Skew Factor

The data distribution of table among AMPs is called Skew Factor.

Generally for NUPI, we get duplicate values, so the more dulicate values you get the more the data will have the same row hash so all the same data will be loaded into same AMP. It makes data distribution inequality

One AMP will store more data and another AMP will store less data, when we access the full table, the AMP with more data will take longer time to retrive data and make other AMPs wait until it fetches data which leads to processing wastage.

In this situation we should avoid full table scans.


TPUMP How It Works

TPump is similar to MLoad, TPump edits Teradata tables by processing insert, updates, and deletes.

TPump performs updates on the Teradata Database in a synchronous manner. Changes are sent in conventional CLIv2 parcels and applied immediately to the target table(s). To improve its efficiency, TPump builds multiple statement requests and provides the serialize option to help reduce locking overhead.
TPump, on the other hand, does better on relatively low volumes of changes because there is no temporary table overhead. TPump becomes expensive for large volumes of data because multiple updates to a physical data block will most likely result in multiple reads and writes of    the block.

The most important technique used by TPump to improve performance over MultiLoad is the multiple statement request. Placing more statements in a single request is beneficial for two reasons. First, it reduces network overhead because large messages are more efficient than small ones. Secondly, (in ROBUST mode) it reduces TPump recovery overhead, which amounts to one extra database row written for each request. TPump automatically packs multiple statements into a request based upon the PACK specification in the BEGIN LOAD command.

Macros: TPump uses macros to efficiently modify tables, rather than using the actual DML commands. The technique of changing statements into equivalent macros before beginning the job greatly improves performance. Specifically, the benefits of using macros are:
1. the size of network (and channel) messages sent to the RDBMS by TPump are reduced.
2. RDBMS parsing engine overhead is reduced because the execution plans (or “steps”) for macros are cached and re-used. This eliminates “normal” parser handling, where each request sent by TPump is planned and optimized. Because the space required by macros is negligible, the only issue regarding the macros is where the macros are placed in the RDBMS. The macros are put into the database that contains the restart log table or the database specified using the MACRODB keyword in the  BEGIN LOAD command.

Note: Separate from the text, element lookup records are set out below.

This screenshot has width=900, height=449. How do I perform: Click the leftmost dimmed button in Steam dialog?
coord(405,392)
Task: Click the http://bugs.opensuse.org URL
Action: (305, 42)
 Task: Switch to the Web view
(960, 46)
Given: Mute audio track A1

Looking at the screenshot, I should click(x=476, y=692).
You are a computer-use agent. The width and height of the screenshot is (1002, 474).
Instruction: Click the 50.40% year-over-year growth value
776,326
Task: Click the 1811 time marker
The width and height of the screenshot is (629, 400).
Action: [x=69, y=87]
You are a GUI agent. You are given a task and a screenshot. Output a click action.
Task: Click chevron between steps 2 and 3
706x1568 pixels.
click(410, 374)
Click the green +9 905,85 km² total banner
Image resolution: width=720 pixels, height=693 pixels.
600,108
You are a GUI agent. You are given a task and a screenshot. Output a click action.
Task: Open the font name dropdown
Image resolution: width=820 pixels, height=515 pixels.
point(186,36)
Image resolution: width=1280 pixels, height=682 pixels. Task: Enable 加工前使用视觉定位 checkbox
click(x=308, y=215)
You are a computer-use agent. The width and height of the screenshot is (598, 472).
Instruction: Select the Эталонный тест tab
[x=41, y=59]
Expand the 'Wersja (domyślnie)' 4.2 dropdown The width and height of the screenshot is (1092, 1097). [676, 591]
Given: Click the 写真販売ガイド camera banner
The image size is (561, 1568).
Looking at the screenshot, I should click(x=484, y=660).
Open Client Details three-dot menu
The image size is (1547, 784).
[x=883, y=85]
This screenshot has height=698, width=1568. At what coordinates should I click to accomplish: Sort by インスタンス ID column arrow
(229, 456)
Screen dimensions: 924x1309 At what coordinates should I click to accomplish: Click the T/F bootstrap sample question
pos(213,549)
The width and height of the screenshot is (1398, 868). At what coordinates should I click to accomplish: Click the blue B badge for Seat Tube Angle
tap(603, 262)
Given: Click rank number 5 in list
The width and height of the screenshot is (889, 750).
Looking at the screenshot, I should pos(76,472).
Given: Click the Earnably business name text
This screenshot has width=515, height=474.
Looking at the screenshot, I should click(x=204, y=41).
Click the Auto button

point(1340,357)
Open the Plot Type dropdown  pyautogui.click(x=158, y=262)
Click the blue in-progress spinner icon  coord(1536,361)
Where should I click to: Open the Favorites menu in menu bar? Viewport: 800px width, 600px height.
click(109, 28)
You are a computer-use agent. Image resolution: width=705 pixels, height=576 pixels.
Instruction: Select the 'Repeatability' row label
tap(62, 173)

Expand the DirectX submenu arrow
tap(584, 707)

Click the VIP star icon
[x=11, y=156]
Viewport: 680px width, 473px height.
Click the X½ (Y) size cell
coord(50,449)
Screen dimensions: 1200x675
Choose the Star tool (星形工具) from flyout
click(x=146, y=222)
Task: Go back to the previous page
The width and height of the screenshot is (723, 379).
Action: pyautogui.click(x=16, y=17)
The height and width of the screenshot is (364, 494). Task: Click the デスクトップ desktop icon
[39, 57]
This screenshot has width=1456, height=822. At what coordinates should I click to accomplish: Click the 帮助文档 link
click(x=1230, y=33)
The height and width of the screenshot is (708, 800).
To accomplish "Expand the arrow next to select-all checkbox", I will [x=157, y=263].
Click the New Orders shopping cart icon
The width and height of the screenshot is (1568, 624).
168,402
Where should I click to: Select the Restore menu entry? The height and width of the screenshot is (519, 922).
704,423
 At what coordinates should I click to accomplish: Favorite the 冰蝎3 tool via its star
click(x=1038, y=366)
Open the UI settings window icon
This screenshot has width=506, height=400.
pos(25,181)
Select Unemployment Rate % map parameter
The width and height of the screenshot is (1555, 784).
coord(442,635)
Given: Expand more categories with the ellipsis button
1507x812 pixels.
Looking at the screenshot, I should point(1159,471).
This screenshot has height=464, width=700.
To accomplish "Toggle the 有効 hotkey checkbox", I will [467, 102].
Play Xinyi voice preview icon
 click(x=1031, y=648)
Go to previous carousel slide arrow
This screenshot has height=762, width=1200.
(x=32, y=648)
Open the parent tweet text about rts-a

Locking and Transactional Logic
   In contrast to MultiLoad, TPump uses conventional row hash locking which allows for some amount of concurrent read and write access to its target tables. At any point  TPump can be stopped and the target tables are fully accessible. Note however, that if TPump is stopped, depending on the nature of the update process, it may mean that the “relational” integrity of the data is impaired.
   This differs from MultiLoad, which operates as a single logical update to one or more target tables. Once MultiLoad goes into phase two of its logic, the job is
   “essentially” irreversible and the (entire set of) table(s) is locked for write access until it completes.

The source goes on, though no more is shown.